AAS 195th Meeting, January 2000
Session 25. Stars and Disks
Oral, Wednesday, January 12, 2000, 10:00-11:30am, Regency V

[Previous] | [Session 25] | [Next]


[25.05] Two-year Monitoring of MWC349 in Optical and Radio Domains

S. Hornstein (Virginia Tech & Maria Mitchell Observatory), L. Jisonna (U. Arizona & Maria Mitchell Observatory), R. Jorgenson (Maria Mitchell Observatory), E. Lu (Wesleyan U. & Maria Mitchell Observatory), M. Gordon (NRAO), V. Strelnitski (Maria Mitchell Observatory)

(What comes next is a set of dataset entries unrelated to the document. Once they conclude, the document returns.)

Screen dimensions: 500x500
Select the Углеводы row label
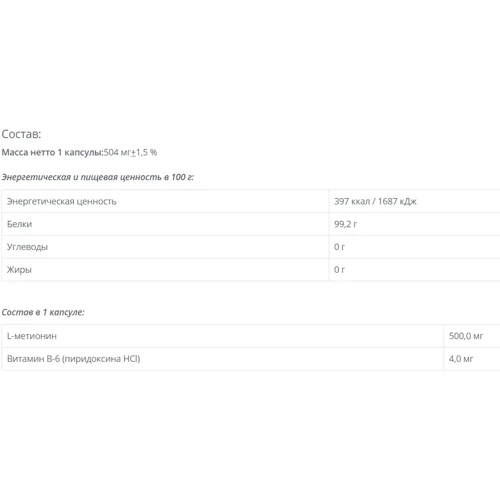coord(27,247)
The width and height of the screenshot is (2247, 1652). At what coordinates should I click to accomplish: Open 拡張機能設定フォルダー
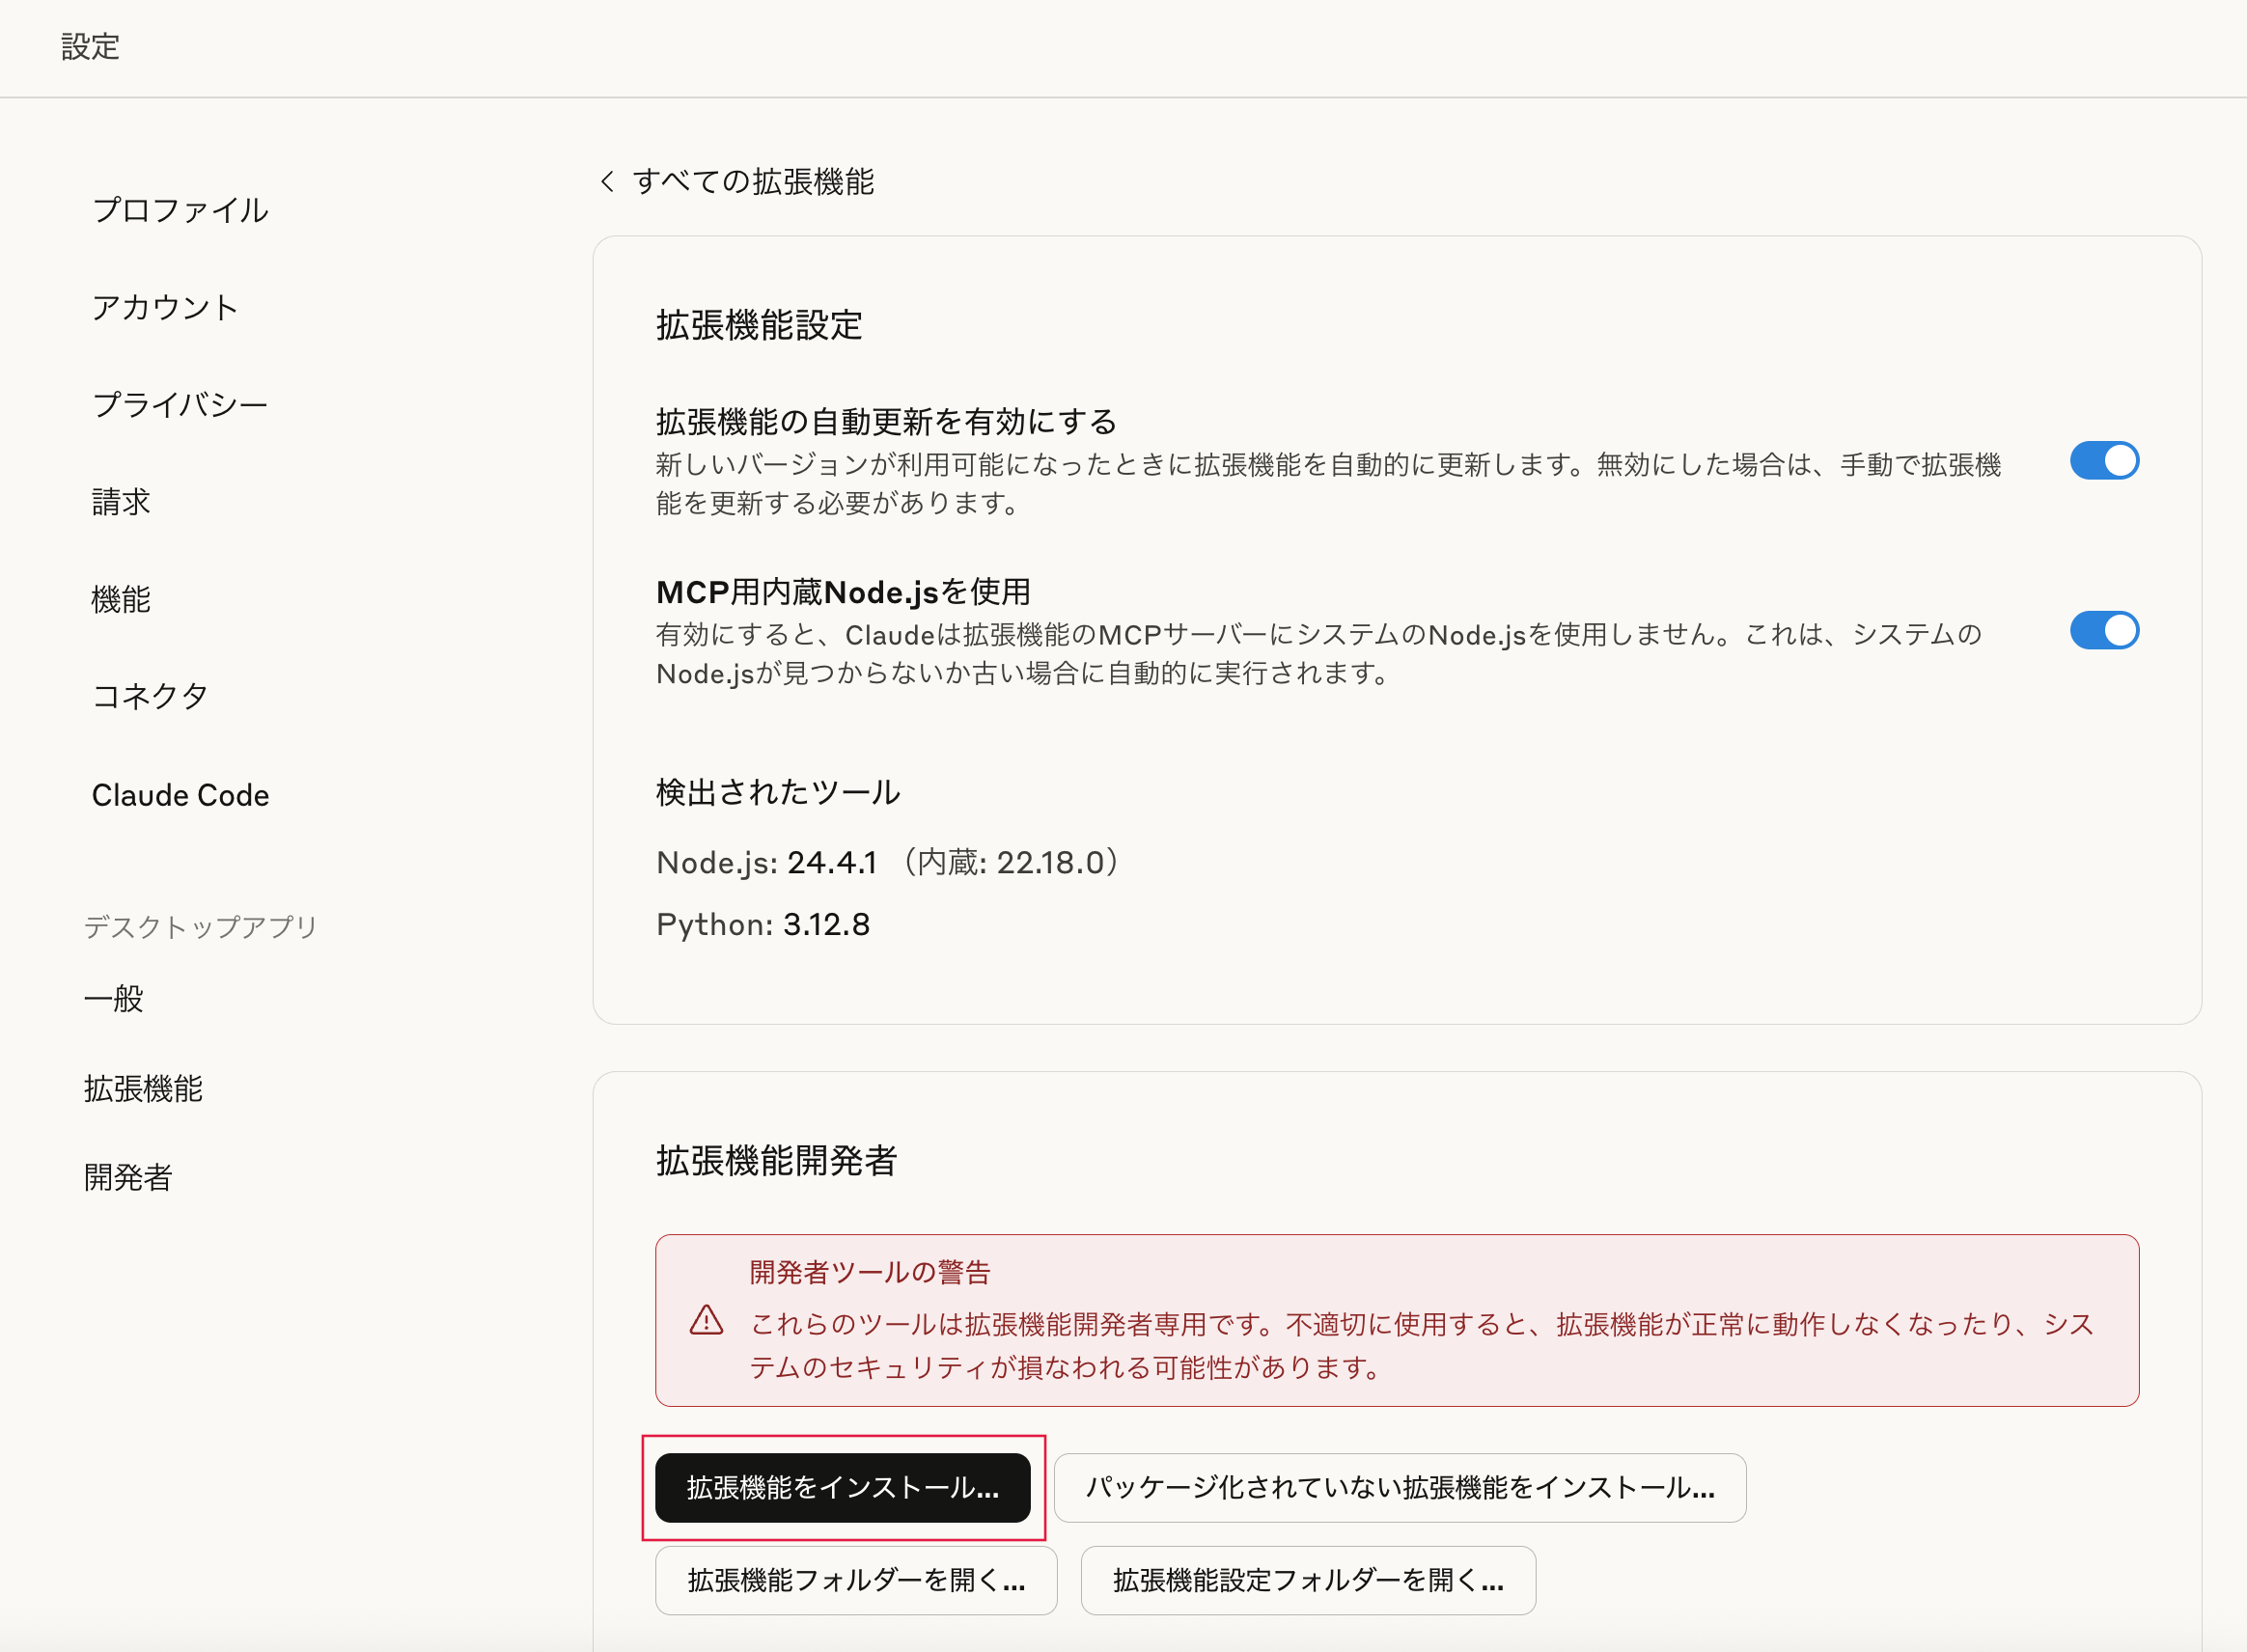(1307, 1580)
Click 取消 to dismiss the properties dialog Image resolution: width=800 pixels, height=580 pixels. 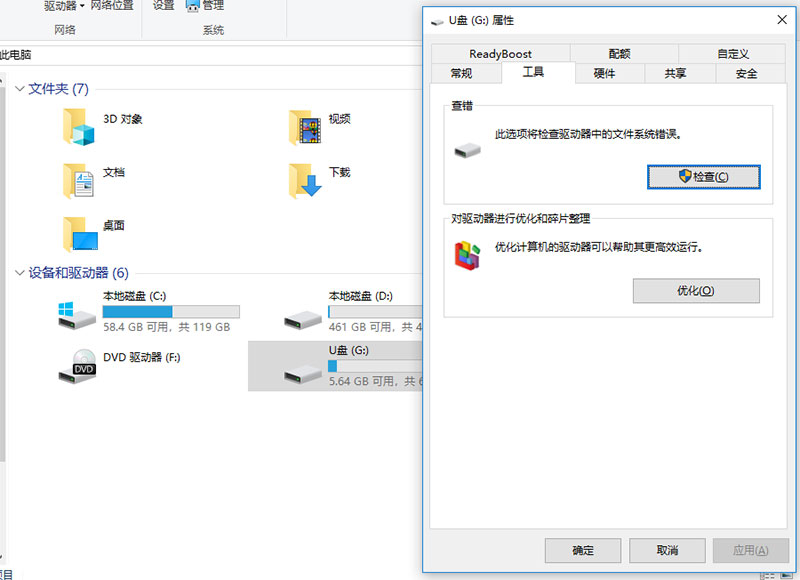pyautogui.click(x=666, y=550)
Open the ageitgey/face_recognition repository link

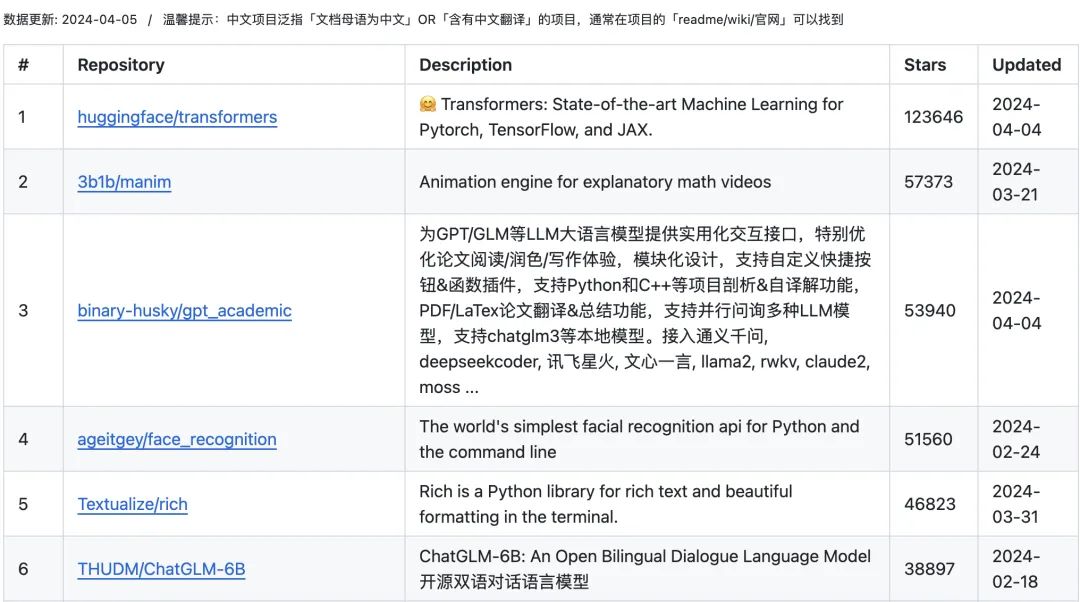(177, 439)
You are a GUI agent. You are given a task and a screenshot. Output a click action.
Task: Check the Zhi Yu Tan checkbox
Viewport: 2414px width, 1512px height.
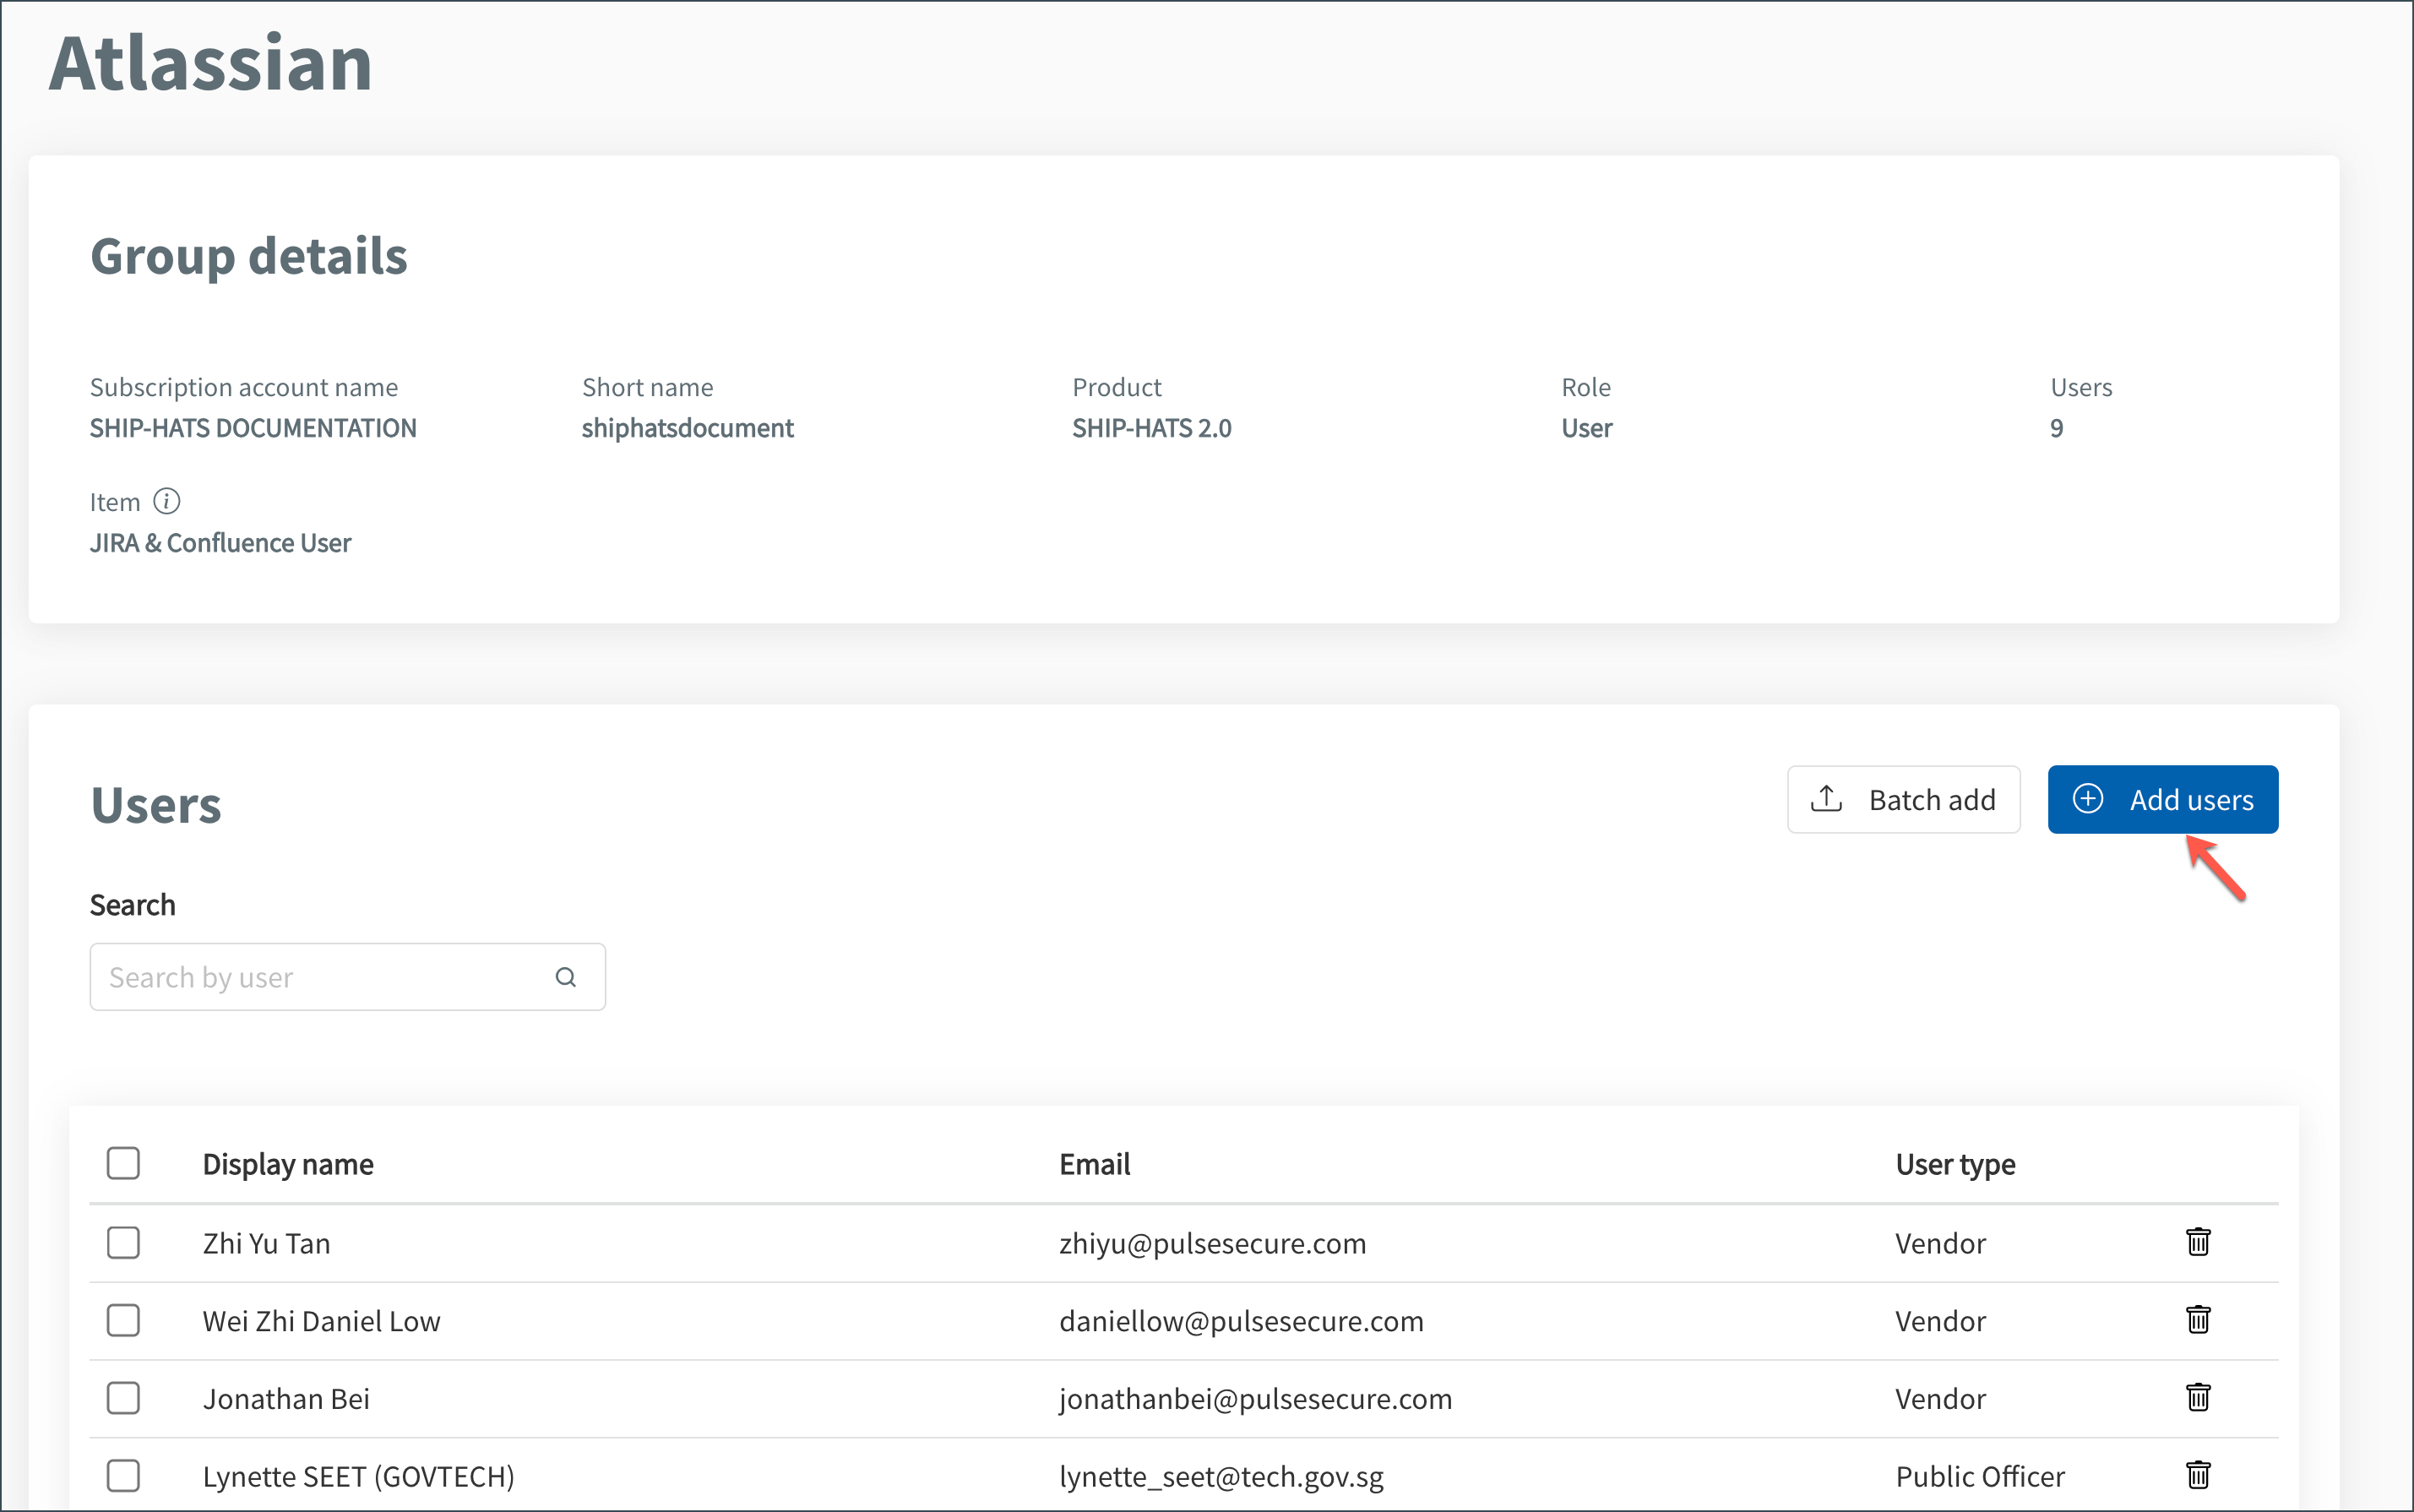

MWC349, the unique hydrogen maser and laser star, was monitored quasi-simultaneously at millimeter and optical wavelengths from May 1997 through September 1999. This was the first attempt to search for correlation of the star's radiation in these two domains. In the present paper, we discuss the correlation of the optical emission (B,V,R,I) with radio continuum and the thermal component of radio recombination lines; the behavior of the masing component of recombination lines is presented elsewhere (see the abstract by Jisonna et al. in this issue). The observed amplitude of optical variations is consistent with previous photometry of the star. Variations in the radio continuum and in the thermal component of radio recombination lines are detected in this source for the first time. Both the radio and optical emission demonstrate monotonic decrease after June 1998, although the relative amplitude of the intensity change in radio was considerably larger than in optics. Between May 1997 and June 1998 the variations in radio and optics were visibly different, but this discrepancy may be due to larger errors of our radio observations in this early phase of the monitoring. Positive correlation between radio and optics is ascribed to the changing intensity of the ultraviolet radiation of the central star. This project was supported by the NSF/REU grant AST-9820555.